Records for processing -
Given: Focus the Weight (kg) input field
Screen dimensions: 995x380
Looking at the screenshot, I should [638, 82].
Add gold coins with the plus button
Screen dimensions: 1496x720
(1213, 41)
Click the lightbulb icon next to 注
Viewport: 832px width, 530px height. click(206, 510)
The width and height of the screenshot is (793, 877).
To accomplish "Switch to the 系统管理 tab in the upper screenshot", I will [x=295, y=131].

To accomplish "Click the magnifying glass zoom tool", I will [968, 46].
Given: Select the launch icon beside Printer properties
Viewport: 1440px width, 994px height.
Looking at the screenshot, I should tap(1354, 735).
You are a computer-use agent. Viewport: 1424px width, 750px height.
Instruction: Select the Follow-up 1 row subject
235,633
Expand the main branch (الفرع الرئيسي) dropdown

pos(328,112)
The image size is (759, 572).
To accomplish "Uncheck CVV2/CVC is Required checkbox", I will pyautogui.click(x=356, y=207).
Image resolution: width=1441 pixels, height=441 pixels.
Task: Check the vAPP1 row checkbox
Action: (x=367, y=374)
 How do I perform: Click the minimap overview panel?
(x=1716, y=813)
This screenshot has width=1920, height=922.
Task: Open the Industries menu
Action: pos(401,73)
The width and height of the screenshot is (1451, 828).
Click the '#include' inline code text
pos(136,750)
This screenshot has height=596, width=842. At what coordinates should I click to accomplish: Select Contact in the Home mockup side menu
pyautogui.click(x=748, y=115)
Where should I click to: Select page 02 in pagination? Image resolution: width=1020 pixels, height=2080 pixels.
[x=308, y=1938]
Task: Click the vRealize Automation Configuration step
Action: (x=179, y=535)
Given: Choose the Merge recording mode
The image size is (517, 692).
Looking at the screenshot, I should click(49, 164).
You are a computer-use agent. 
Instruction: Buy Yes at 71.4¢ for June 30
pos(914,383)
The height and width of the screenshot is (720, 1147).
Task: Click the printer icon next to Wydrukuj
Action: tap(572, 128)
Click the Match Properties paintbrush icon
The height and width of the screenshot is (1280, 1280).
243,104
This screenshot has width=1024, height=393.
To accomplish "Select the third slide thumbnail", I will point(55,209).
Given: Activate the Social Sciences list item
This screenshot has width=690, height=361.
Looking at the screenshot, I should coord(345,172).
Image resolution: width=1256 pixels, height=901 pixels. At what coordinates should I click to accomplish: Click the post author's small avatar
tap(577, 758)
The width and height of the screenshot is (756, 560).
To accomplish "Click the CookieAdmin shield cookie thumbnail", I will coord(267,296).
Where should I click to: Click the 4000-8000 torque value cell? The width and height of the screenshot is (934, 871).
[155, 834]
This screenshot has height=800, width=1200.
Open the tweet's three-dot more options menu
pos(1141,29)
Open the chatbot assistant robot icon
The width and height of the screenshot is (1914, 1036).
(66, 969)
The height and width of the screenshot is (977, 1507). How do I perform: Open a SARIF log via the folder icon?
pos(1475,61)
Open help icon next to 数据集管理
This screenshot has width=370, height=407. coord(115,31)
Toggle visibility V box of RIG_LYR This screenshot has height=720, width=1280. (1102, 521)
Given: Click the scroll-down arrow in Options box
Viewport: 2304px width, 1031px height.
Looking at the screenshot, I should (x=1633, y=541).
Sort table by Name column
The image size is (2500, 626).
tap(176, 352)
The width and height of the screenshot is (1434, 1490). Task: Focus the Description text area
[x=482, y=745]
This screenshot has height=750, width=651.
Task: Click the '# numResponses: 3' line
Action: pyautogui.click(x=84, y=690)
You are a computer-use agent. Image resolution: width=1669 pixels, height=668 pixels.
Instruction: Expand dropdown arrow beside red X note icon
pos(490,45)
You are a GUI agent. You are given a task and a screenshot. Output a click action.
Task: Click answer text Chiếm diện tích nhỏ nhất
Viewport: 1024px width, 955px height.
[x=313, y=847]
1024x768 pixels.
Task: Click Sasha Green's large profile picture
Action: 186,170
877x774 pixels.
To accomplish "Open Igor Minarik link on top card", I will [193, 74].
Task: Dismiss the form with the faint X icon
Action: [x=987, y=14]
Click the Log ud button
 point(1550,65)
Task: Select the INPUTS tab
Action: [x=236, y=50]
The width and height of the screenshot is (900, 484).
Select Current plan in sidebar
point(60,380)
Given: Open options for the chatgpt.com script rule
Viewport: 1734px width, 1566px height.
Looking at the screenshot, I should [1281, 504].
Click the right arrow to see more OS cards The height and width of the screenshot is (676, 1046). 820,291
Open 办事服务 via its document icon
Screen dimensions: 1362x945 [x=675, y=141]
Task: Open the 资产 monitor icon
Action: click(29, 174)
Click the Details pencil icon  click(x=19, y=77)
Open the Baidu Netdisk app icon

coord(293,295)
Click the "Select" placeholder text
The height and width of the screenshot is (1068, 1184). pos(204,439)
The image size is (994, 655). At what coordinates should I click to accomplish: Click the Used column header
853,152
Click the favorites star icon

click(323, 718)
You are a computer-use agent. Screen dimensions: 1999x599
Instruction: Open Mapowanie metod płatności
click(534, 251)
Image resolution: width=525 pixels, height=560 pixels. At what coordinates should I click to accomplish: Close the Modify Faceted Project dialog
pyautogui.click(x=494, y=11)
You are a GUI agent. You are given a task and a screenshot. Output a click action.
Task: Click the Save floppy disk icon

Aim of the task - All of the material above needs to be retyped word for word.

Reply -
Given: Focus the Weight (kg) input field
Screen dimensions: 995x380
Looking at the screenshot, I should [638, 82].
Add gold coins with the plus button
Screen dimensions: 1496x720
(1213, 41)
Click the lightbulb icon next to 注
Viewport: 832px width, 530px height. click(206, 510)
The width and height of the screenshot is (793, 877).
To accomplish "Switch to the 系统管理 tab in the upper screenshot", I will [x=295, y=131].

To accomplish "Click the magnifying glass zoom tool", I will [968, 46].
Given: Select the launch icon beside Printer properties
Viewport: 1440px width, 994px height.
Looking at the screenshot, I should tap(1354, 735).
You are a computer-use agent. Viewport: 1424px width, 750px height.
Instruction: Select the Follow-up 1 row subject
235,633
Expand the main branch (الفرع الرئيسي) dropdown

pos(328,112)
The image size is (759, 572).
To accomplish "Uncheck CVV2/CVC is Required checkbox", I will pyautogui.click(x=356, y=207).
Image resolution: width=1441 pixels, height=441 pixels.
Task: Check the vAPP1 row checkbox
Action: (x=367, y=374)
 How do I perform: Click the minimap overview panel?
(x=1716, y=813)
This screenshot has width=1920, height=922.
Task: Open the Industries menu
Action: pos(401,73)
The width and height of the screenshot is (1451, 828).
Click the '#include' inline code text
pos(136,750)
This screenshot has height=596, width=842. At what coordinates should I click to accomplish: Select Contact in the Home mockup side menu
pyautogui.click(x=748, y=115)
Where should I click to: Select page 02 in pagination? Image resolution: width=1020 pixels, height=2080 pixels.
[x=308, y=1938]
Task: Click the vRealize Automation Configuration step
Action: (x=179, y=535)
Given: Choose the Merge recording mode
The image size is (517, 692).
Looking at the screenshot, I should click(49, 164).
You are a computer-use agent. 
Instruction: Buy Yes at 71.4¢ for June 30
pos(914,383)
The height and width of the screenshot is (720, 1147).
Task: Click the printer icon next to Wydrukuj
Action: tap(572, 128)
Click the Match Properties paintbrush icon
The height and width of the screenshot is (1280, 1280).
243,104
This screenshot has width=1024, height=393.
To accomplish "Select the third slide thumbnail", I will point(55,209).
Given: Activate the Social Sciences list item
This screenshot has width=690, height=361.
Looking at the screenshot, I should coord(345,172).
Image resolution: width=1256 pixels, height=901 pixels. At what coordinates should I click to accomplish: Click the post author's small avatar
tap(577, 758)
The width and height of the screenshot is (756, 560).
To accomplish "Click the CookieAdmin shield cookie thumbnail", I will coord(267,296).
Where should I click to: Click the 4000-8000 torque value cell? The width and height of the screenshot is (934, 871).
[155, 834]
This screenshot has height=800, width=1200.
Open the tweet's three-dot more options menu
pos(1141,29)
Open the chatbot assistant robot icon
The width and height of the screenshot is (1914, 1036).
(66, 969)
The height and width of the screenshot is (977, 1507). How do I perform: Open a SARIF log via the folder icon?
pos(1475,61)
Open help icon next to 数据集管理
This screenshot has width=370, height=407. coord(115,31)
Toggle visibility V box of RIG_LYR This screenshot has height=720, width=1280. (1102, 521)
Given: Click the scroll-down arrow in Options box
Viewport: 2304px width, 1031px height.
Looking at the screenshot, I should (x=1633, y=541).
Sort table by Name column
The image size is (2500, 626).
tap(176, 352)
The width and height of the screenshot is (1434, 1490). Task: Focus the Description text area
[x=482, y=745]
This screenshot has height=750, width=651.
Task: Click the '# numResponses: 3' line
Action: pyautogui.click(x=84, y=690)
You are a computer-use agent. Image resolution: width=1669 pixels, height=668 pixels.
Instruction: Expand dropdown arrow beside red X note icon
pos(490,45)
You are a GUI agent. You are given a task and a screenshot. Output a click action.
Task: Click answer text Chiếm diện tích nhỏ nhất
Viewport: 1024px width, 955px height.
[x=313, y=847]
1024x768 pixels.
Task: Click Sasha Green's large profile picture
Action: 186,170
877x774 pixels.
To accomplish "Open Igor Minarik link on top card", I will [193, 74].
Task: Dismiss the form with the faint X icon
Action: [x=987, y=14]
Click the Log ud button
 point(1550,65)
Task: Select the INPUTS tab
Action: [x=236, y=50]
The width and height of the screenshot is (900, 484).
Select Current plan in sidebar
point(60,380)
Given: Open options for the chatgpt.com script rule
Viewport: 1734px width, 1566px height.
Looking at the screenshot, I should [1281, 504].
Click the right arrow to see more OS cards The height and width of the screenshot is (676, 1046). 820,291
Open 办事服务 via its document icon
Screen dimensions: 1362x945 [x=675, y=141]
Task: Open the 资产 monitor icon
Action: click(29, 174)
Click the Details pencil icon  click(x=19, y=77)
Open the Baidu Netdisk app icon

coord(293,295)
Click the "Select" placeholder text
The height and width of the screenshot is (1068, 1184). pos(204,439)
The image size is (994, 655). At what coordinates should I click to accomplish: Click the Used column header
853,152
Click the favorites star icon

click(323, 718)
You are a computer-use agent. Screen dimensions: 1999x599
Instruction: Open Mapowanie metod płatności
click(534, 251)
Image resolution: width=525 pixels, height=560 pixels. At what coordinates should I click to accomplish: Close the Modify Faceted Project dialog
pyautogui.click(x=494, y=11)
You are a GUI agent. You are given a task and a screenshot. Output a click action.
Task: Click the Save floppy disk icon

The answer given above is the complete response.